When designing metrics, be careful with cardinality. Do not attach highly unique labels that explode time-series count, like per-machine or per-instance attributes.

Logging

All services should emit logs in "logfmt" syntax. This structured logging format allows administrators to efficiently search logs by certain attributes (key/value pairs).

When writing log messages, prefer placing common fields as attributes passed to tracing function, instead of using string interpolation. For example:

fn avoid(machine_id: MachineId) {
    if let Err(e) = process_machine(machine_id) {
        tracing::error!("process_machine failed for {machine_id}: {e}");
    }
}
fn prefer(machine_id: MachineId) {
    if let Err(e) = process_machine(machine_id) {
        tracing::error!(%machine_id, error=%e, "process_machine failed");
    }
}

This helps in log parsing, especially when we want to find logs corresponding to a given machine_id. error and machine_id are probably the two most important examples, but try to express other relevant data as fields instead of using interpolation if it makes sense.

Core API handlers

Implementations of all gRPC functions exposed by the core service should reside in subdirectories of api/src/handlers.
API handlers should inject the deserialized request arguments into the API logs by calling log_request_data to assist debugging.

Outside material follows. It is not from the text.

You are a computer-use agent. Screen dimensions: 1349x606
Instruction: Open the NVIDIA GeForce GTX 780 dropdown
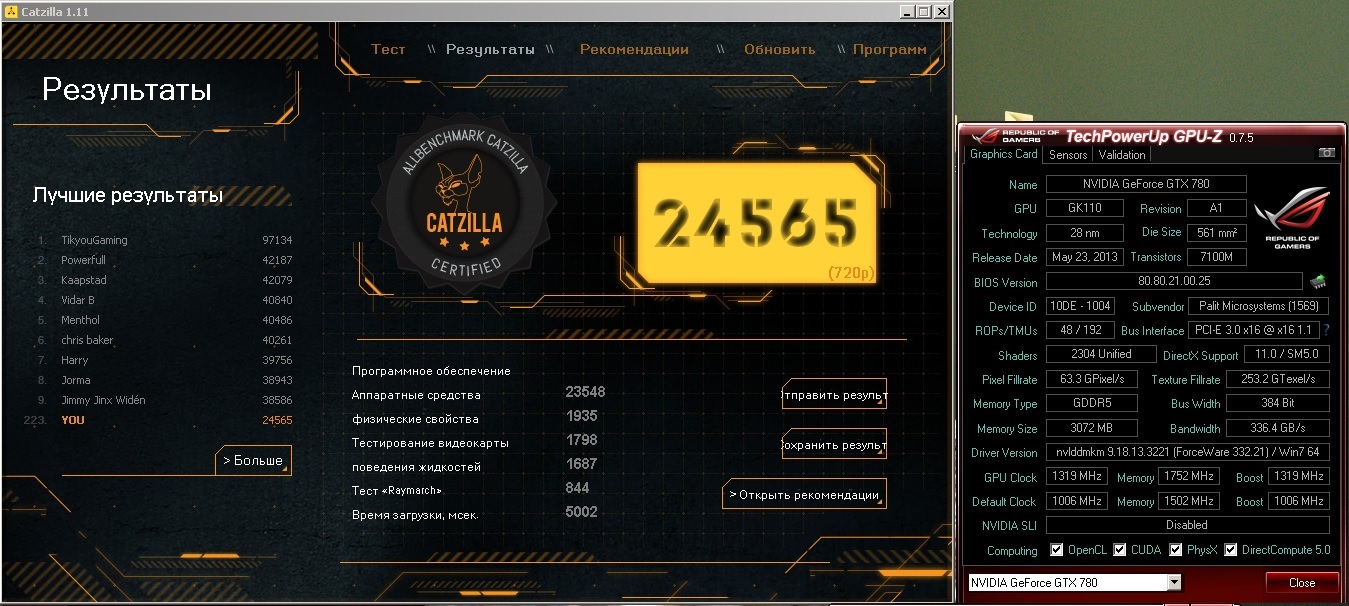[1074, 582]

If the request contains sensitive data (e.g. credentials), the data however needs to be filtered before logging.

Core API handler Errors

Inside API handlers, the CarbideError data type should be used to construct errors. It should then be converted into tonic::Status using .into(). All errors being derived from CarbideError assures that the errors will look uniform to tenants.

The CarbideError variant that is used should be selected based on whether the error gets returned due to the user passing invalid arguments or due to the system not being able to handle the request correctly. Error variants that should be used if the user passing invalid arguments can be InvalidArgument, InvalidConfiguration, NotFoundError or ConcurrentModificationError - these will map to "4xx-like" gRPC error codes. An example of a system-side error would be CarbideError::Internal.

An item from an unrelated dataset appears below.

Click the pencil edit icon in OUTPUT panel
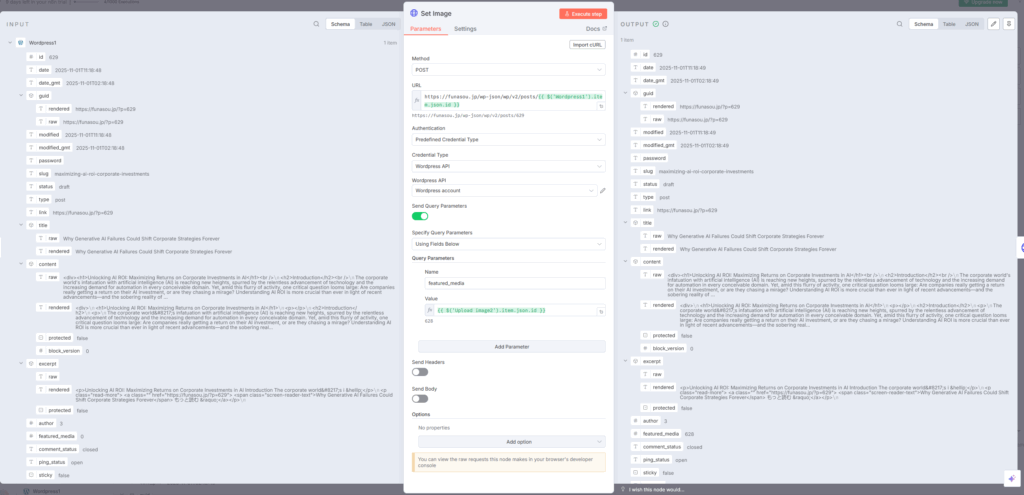Viewport: 1024px width, 495px height. (993, 22)
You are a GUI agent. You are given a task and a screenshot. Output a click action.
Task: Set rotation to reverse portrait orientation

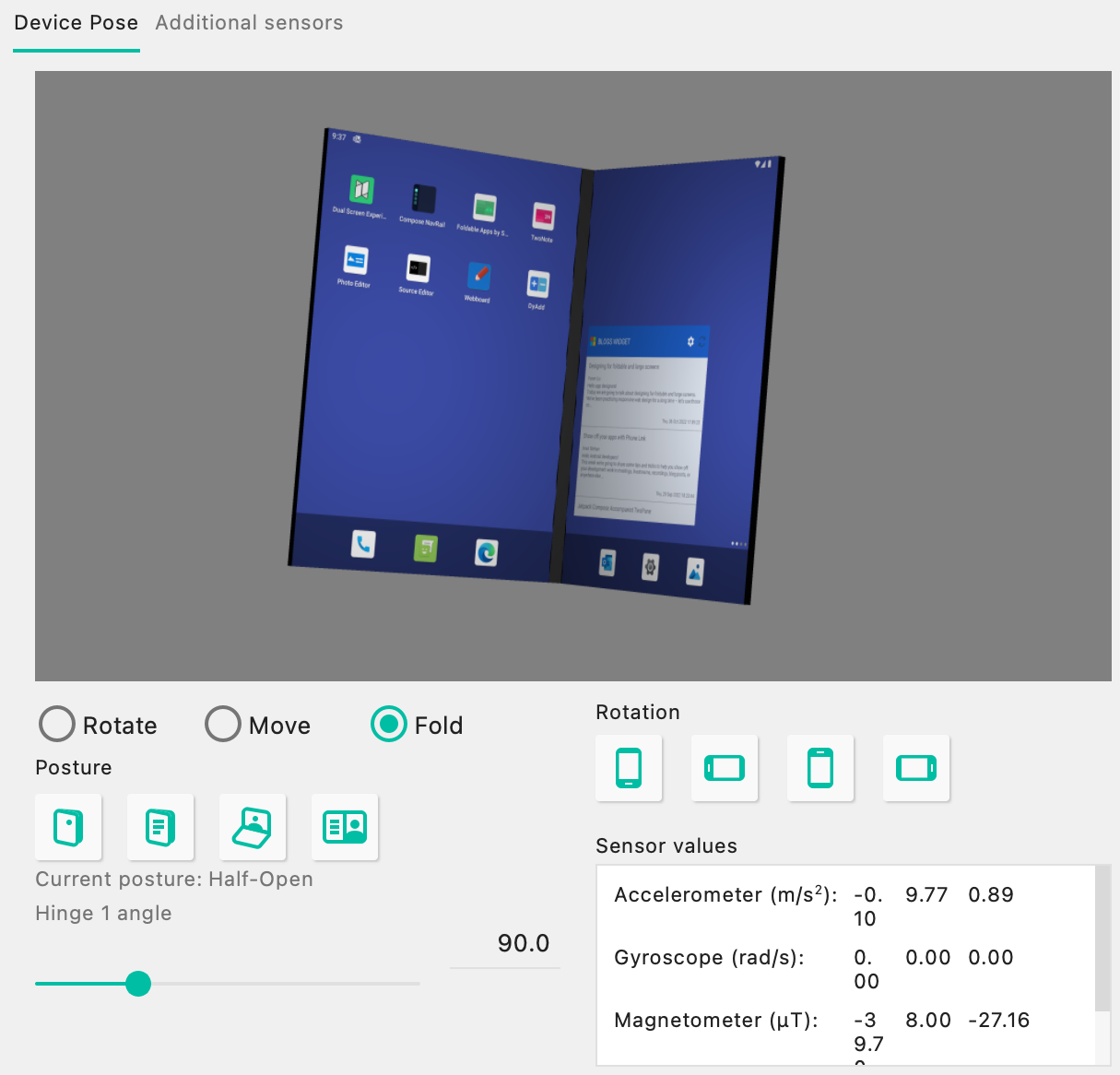[820, 768]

// Avoid — constructing Status directly, bypassing `CarbideError` error mapping
pub async fn create_resource(
    api: &Api,
    request: Request<rpc::Resource>,
) -> Result<Response<()>, Status> {
    let resource = request.into_inner();
    let id = resource
        .id
        .ok_or_else(|| Status::invalid_argument("id is required"))?;
}

// Prefer — uses `CarbideError::InvalidArgument`
pub async fn create_resource(
    api: &Api,
    request: Request<rpc::Resource>,
) -> Result<Response<()>, Status> {
    let resource = request.into_inner();
    let id = resource
        .id
        .ok_or(CarbideError::InvalidArgument("id is required".into()))?;
}

Crate Features

Avoid using crate features unless there is a good reason. Our CI runners only build with the default features you get from cargo build --release, meaning that if certain code breaks under certain combinations of crate features, it might not get caught by CI. If we wanted to support numerous crate features, we would need CI runners to produce checks for each meaningful combination of feature flags we support, which scales exponentially to the feature count.

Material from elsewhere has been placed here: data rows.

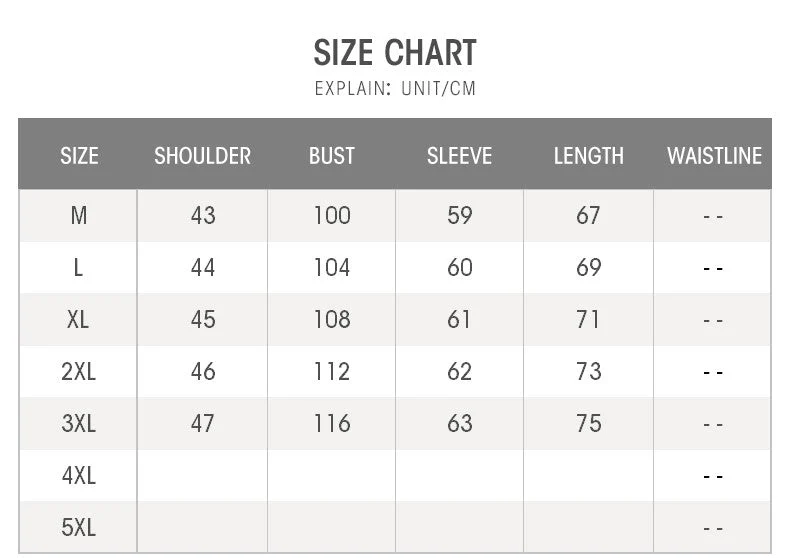Click the M size row label

point(79,215)
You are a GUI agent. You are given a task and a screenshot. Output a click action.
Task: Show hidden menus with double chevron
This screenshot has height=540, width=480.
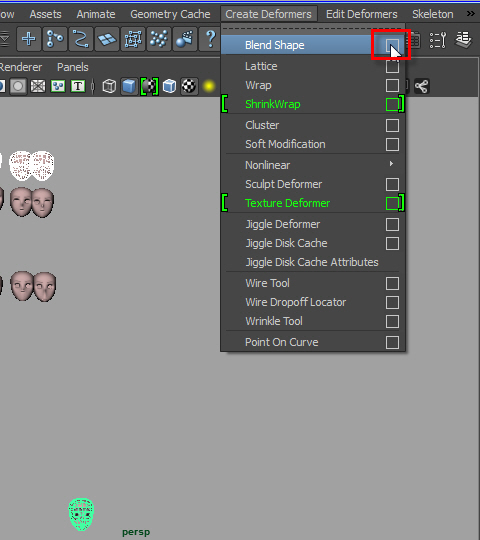(471, 14)
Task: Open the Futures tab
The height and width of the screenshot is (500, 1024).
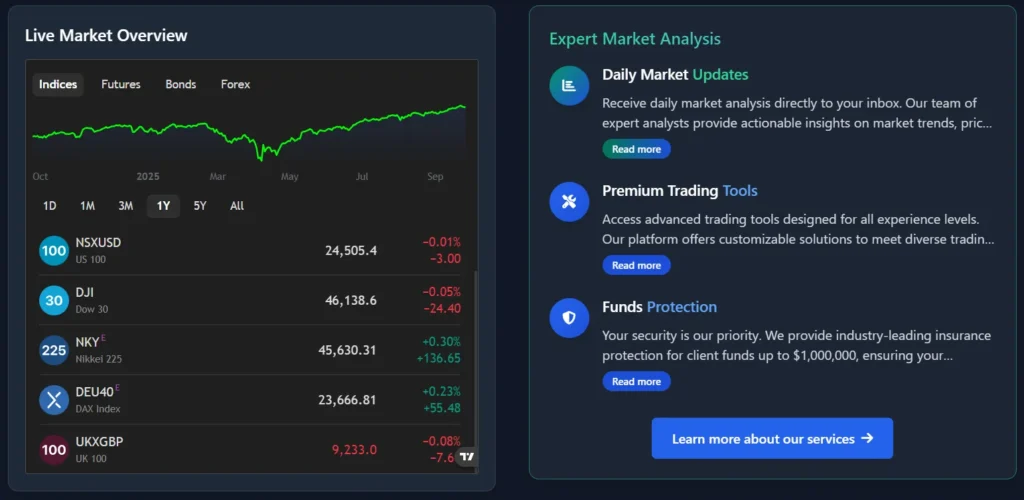Action: click(x=121, y=85)
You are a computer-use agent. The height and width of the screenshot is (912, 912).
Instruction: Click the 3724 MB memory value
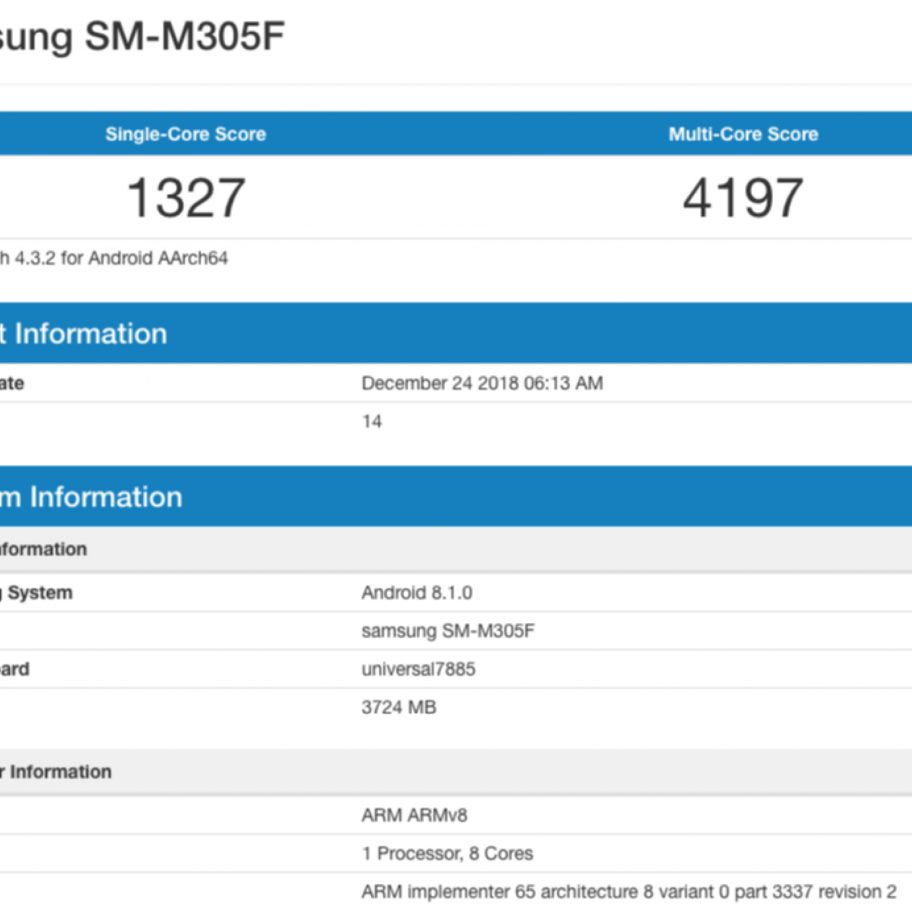click(399, 707)
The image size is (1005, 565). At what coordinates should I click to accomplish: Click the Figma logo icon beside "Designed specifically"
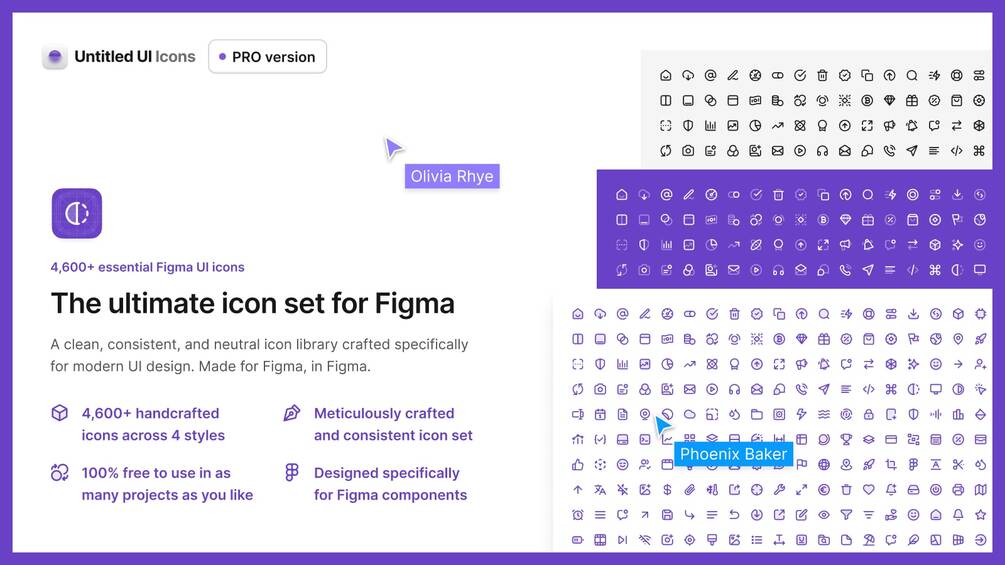[x=292, y=473]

Cases where features are warranted:

For shared crates when only a subset of dependents need certain code: For example, the carbide_uuid is used by several dependents, but only the carbide_api crate needs the sqlx conversions. We don't want e.g. carbide_admin_cli to take a dependency on sqlx, so the sqlx conversions are behind a sqlx crate feature. But this is covered by CI tests, since CI builds both the admin-cli and the api crate, both sets of features are exercised.
For supporting non-linux builds: The carbide_api crate needs to use types from the tss-esapi crate to support validating secure-boot keys, but tss-esapi only builds on Linux. To support developers running carbide_api on their Mac for testing, the parts which require tss-esapi are carefully carved out into a linux-build feature (which is enabled by default). We do not run CI tests with this feature disabled, so supporting a build without linux-build enabled is best-effort.

Async code

Due to the "virality" of async code, prefer synchronous versions of abstractions if both are available. For instance, prefer a std::sync::Mutex to a tokio::sync::Mutex if either will work for you, so that you don't need to make your interface async just so you can use the tokio Mutex. That way callers can call you without needing to be async themselves. Async work should generally be traceable to some I/O or timer that needs to be used, otherwise code should typically be synchronous.

Database transactions

Transactions should be used to group write operations together such that they can be rolled back on failure. But do not hold a transaction open while doing long-running work. Doing so can exhaust the connection pool if the thing you're awaiting is blocked or slow. We have a custom lint, txn_held_across_await which will catch cases where you're awaiting a future while holding a transaction, which mitigates this. If it happens, your code needs to be fixed, do not #[allow(txn_held_across_await)].

Database wrappers

Type definitions: The code in crates/api-db is intended to wrap database calls, whereas crates/api-model should contain the actual model definitions. In the api-db crate, prefer bare functions that take a model as an argument, to OO-style methods on db-specific types. This allows the model types to live in a separate model crate, without the temptation for an OO-style database type to become a quasi-model unto itself.
Read vs Write: Prefer accepting a impl DbReader as a connection if your database function is read-only. This allows callers to pass a PgPool and avoid needing boilerplate to begin a transaction and commit it just to call a read-only function.

Background tasks

Avoid spawning background tasks without joining them. Any panics that happen in background tasks will not propagate to the rest of the process unless you join them via JoinHandle::join() or add them to a JoinSet which is later awaited with JoinSet::join_all().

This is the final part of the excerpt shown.